Entries provided
-*-

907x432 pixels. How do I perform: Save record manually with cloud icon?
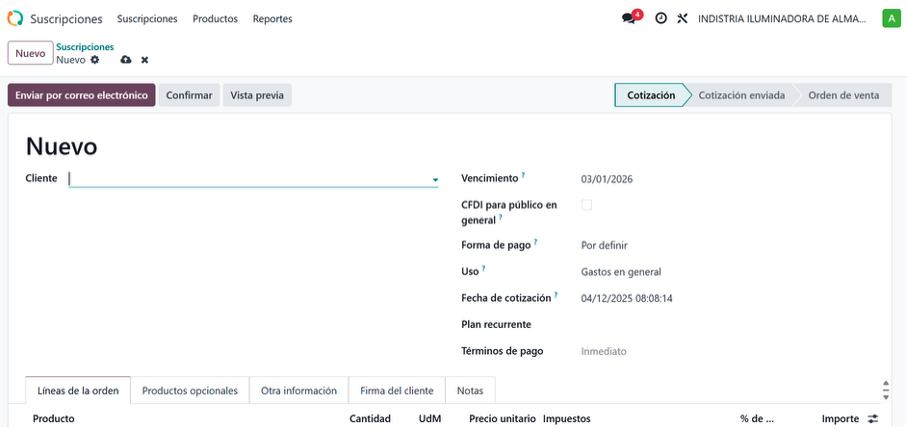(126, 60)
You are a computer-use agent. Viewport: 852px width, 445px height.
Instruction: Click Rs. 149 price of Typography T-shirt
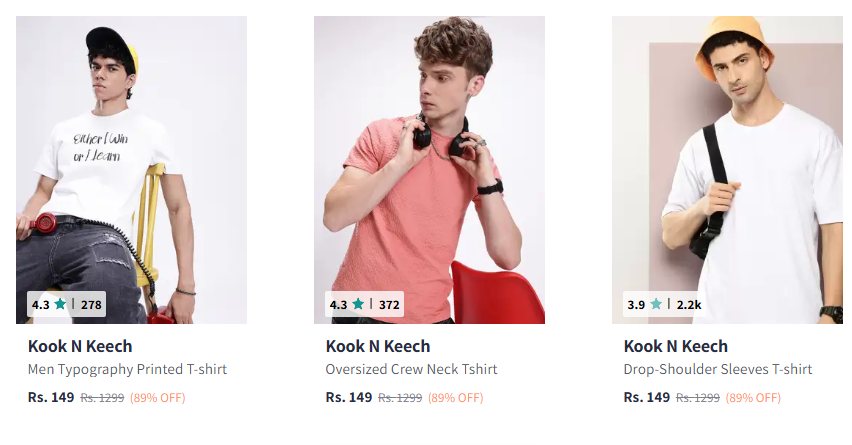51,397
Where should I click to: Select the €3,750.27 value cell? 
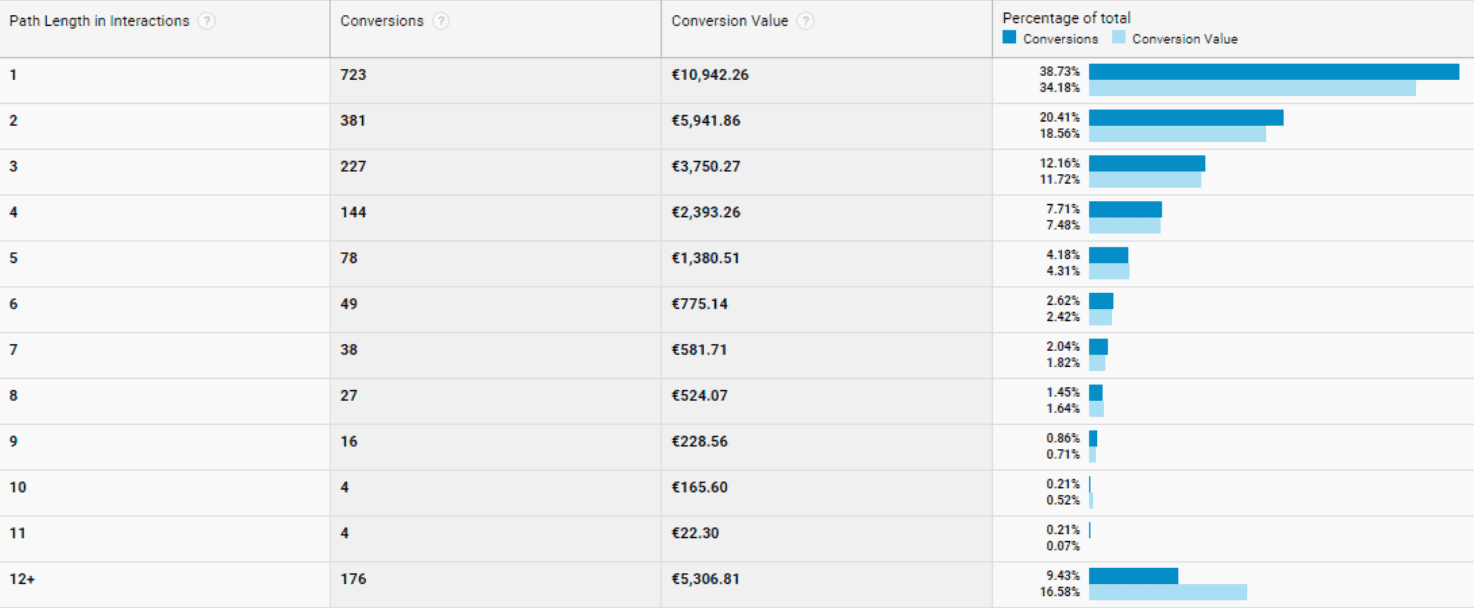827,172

-*-

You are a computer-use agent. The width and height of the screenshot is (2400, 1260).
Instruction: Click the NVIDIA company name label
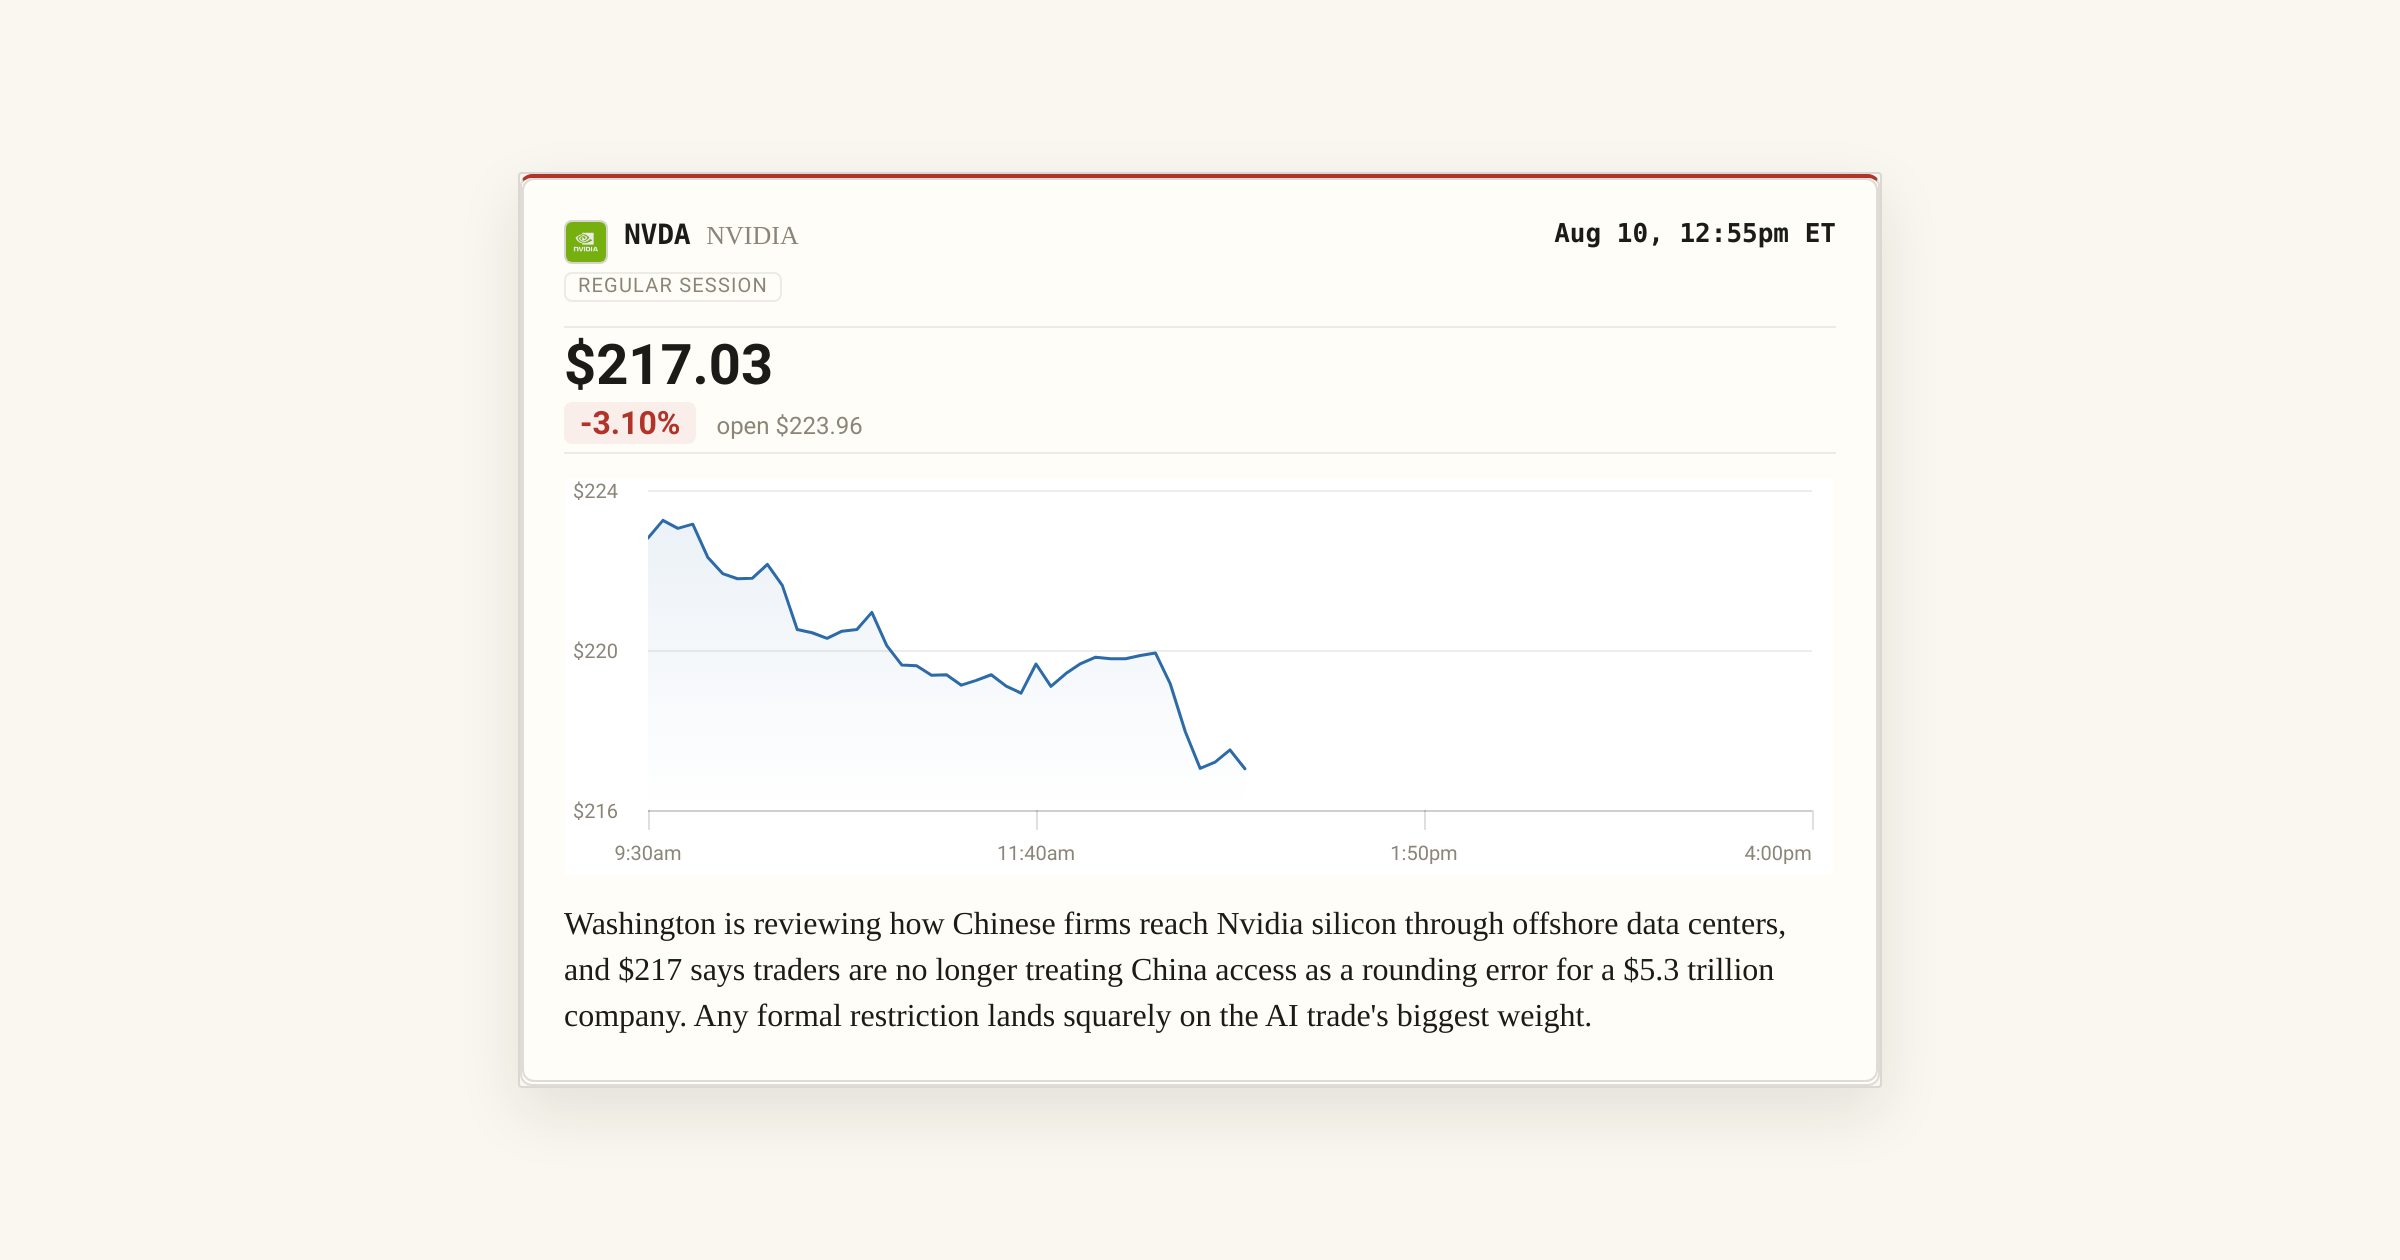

-*-

What is needed
Only one stretch of the data above is needed. Restate it word for word, from the line containing "You are a computer-use agent. The" through the line containing "Instruction: Click the", both ends included.

Task output
You are a computer-use agent. The width and height of the screenshot is (2400, 1260).
Instruction: Click the NVIDIA company name label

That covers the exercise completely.